**Instructions for the task:**
Rescale the rows between the lines holding "Click the vertical" and "(x=109, y=342)", inclusive, by writing out every line in that span, requests included, with each coordinate in the answers multiplied by 0.7 and rounded to a whole number, halves up. Leave all numbers in the requests unchanged, and give only those lines.

**Provided entries:**
/---
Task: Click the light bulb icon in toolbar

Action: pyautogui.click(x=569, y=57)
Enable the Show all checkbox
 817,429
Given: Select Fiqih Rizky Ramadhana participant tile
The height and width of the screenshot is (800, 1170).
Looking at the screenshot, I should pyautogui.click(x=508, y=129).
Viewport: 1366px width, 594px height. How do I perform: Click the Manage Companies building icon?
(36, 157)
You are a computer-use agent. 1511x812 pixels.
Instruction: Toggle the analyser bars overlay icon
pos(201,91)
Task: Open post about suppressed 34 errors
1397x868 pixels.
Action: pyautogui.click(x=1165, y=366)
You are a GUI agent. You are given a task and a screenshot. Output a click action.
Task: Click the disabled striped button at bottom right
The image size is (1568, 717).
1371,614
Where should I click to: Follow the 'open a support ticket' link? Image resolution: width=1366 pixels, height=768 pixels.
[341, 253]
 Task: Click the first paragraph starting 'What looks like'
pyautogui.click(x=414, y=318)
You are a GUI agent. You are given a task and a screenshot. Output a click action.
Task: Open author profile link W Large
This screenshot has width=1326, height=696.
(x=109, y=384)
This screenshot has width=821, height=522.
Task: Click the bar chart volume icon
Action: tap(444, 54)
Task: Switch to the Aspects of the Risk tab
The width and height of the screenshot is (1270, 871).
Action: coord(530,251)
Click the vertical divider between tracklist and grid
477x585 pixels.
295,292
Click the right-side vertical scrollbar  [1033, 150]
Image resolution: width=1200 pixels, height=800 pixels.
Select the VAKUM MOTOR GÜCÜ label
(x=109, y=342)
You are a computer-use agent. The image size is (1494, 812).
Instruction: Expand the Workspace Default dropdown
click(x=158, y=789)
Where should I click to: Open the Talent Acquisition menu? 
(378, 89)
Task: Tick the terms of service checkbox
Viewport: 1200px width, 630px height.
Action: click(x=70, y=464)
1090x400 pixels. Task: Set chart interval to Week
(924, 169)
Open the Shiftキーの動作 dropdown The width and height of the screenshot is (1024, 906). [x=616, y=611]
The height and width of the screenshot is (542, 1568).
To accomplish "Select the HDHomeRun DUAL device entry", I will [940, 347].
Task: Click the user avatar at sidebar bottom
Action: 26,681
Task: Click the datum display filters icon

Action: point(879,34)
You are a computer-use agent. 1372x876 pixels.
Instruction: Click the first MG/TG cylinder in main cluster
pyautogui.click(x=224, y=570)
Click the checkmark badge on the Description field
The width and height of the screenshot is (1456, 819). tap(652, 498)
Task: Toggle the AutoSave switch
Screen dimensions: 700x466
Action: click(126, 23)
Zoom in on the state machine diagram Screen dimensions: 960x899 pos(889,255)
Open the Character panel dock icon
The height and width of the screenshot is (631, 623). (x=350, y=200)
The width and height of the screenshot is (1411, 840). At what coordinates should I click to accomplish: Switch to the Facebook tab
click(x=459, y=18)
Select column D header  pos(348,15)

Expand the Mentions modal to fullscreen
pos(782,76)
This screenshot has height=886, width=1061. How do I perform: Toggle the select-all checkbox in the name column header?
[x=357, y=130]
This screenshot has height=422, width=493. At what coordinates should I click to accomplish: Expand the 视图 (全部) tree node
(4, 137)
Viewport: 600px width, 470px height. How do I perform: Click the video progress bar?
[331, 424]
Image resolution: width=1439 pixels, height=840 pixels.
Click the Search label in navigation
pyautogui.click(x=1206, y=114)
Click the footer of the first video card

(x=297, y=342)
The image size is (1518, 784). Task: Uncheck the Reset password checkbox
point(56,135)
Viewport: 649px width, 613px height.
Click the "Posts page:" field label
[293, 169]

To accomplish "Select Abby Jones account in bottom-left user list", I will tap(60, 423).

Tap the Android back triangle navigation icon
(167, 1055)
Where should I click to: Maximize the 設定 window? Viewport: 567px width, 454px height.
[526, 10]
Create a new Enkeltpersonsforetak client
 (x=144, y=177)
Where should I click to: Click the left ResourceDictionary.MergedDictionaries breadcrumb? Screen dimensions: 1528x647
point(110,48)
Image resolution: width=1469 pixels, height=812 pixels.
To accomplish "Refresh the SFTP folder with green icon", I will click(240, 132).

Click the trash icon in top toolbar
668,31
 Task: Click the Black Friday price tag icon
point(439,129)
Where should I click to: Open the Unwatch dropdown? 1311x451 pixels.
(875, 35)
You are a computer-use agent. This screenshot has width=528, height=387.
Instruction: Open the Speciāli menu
\---
**Exercise answer:**
Click the vertical divider between tracklist and grid
477x585 pixels.
207,204
Click the right-side vertical scrollbar  [723, 105]
Image resolution: width=1200 pixels, height=800 pixels.
Select the VAKUM MOTOR GÜCÜ label
(x=76, y=239)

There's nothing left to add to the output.